Screenshot grounding data
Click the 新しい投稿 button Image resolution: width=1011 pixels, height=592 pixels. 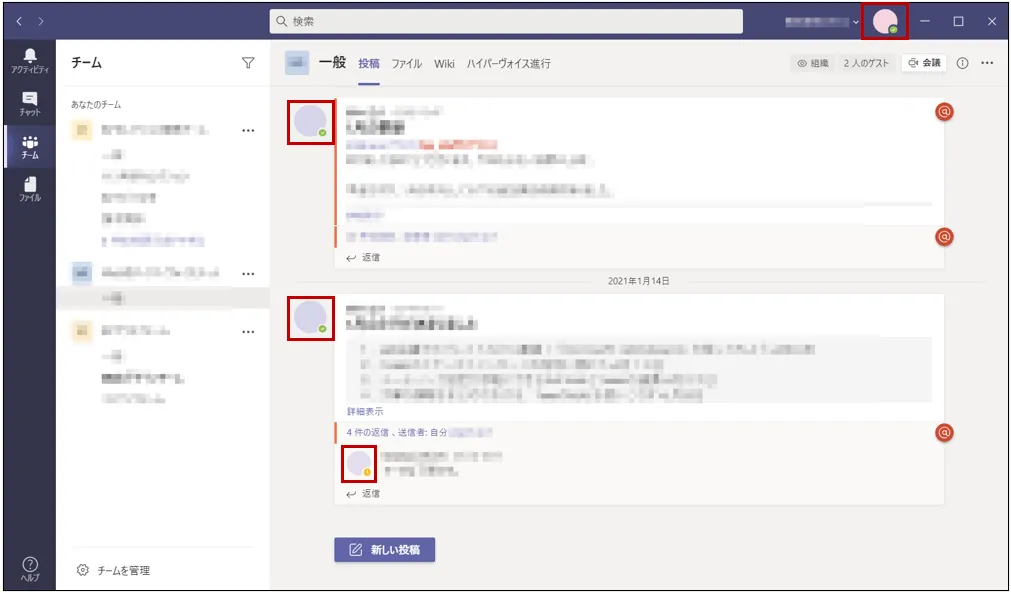pos(384,549)
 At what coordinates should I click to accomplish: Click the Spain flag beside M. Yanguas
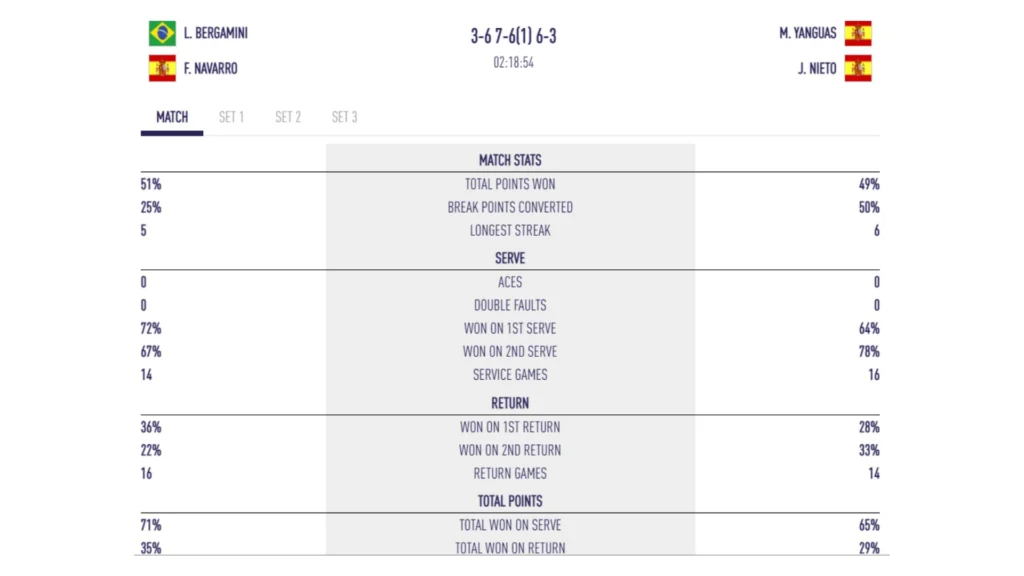[858, 33]
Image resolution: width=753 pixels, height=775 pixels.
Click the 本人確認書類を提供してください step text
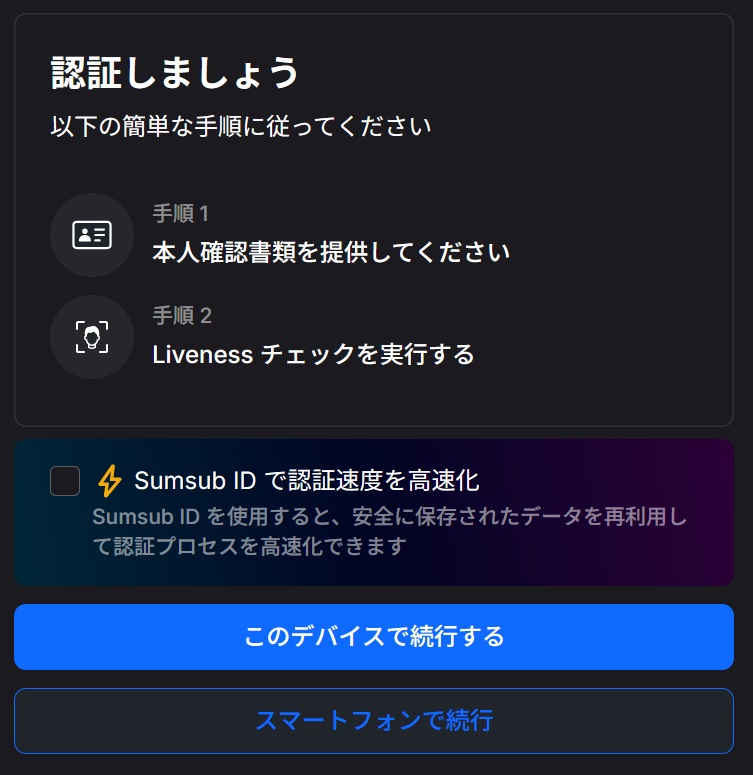click(x=331, y=251)
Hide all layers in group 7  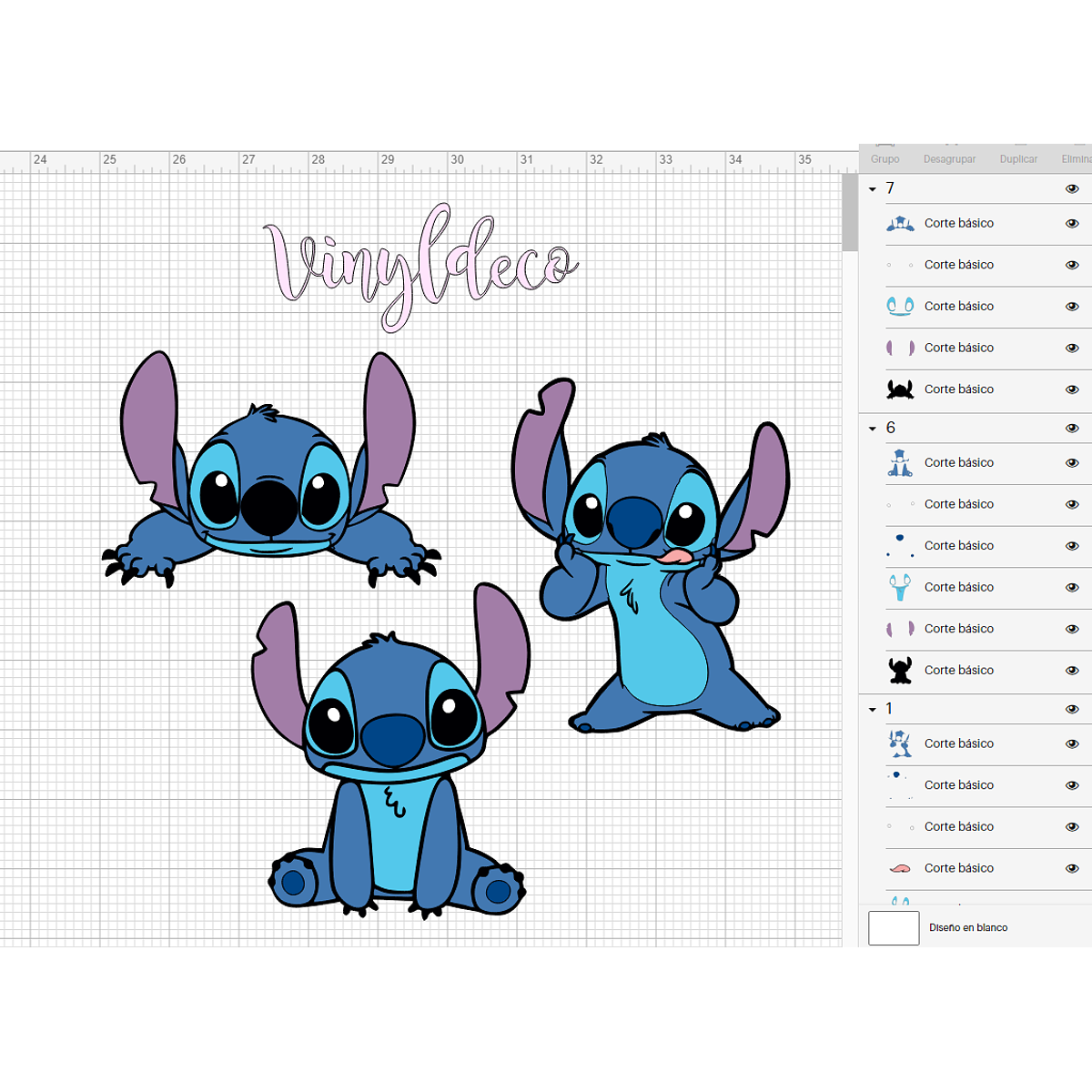pos(1073,188)
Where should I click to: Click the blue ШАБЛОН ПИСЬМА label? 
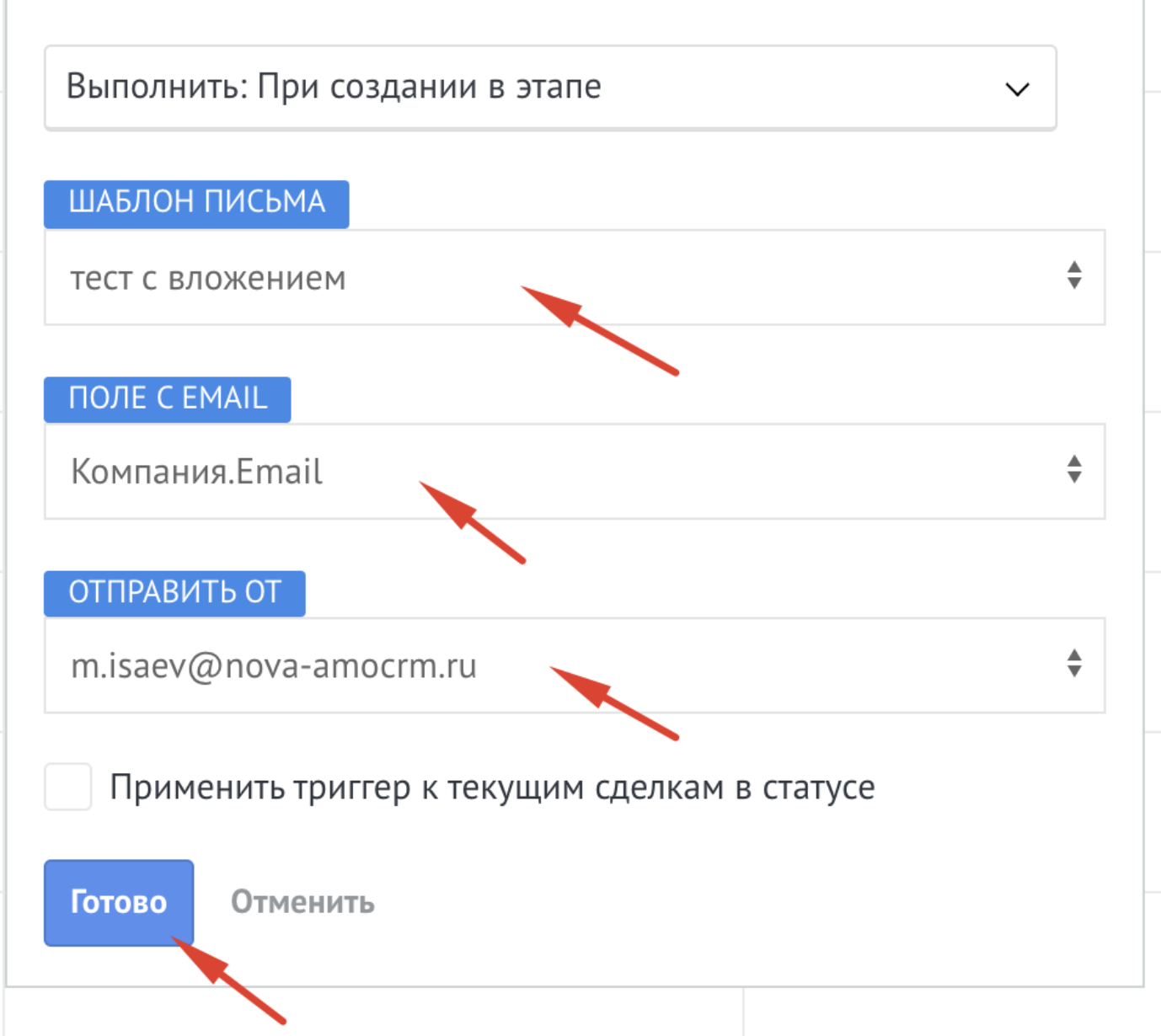coord(196,203)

EXERCISE PROMPT ->
Return exactly, with no pictures, each line from the one that contains "Where should I" through the end of the entries above, both ends included.

RESULT OF THE EXERCISE ->
Where should I click to: Click the blue ШАБЛОН ПИСЬМА label? 
coord(196,203)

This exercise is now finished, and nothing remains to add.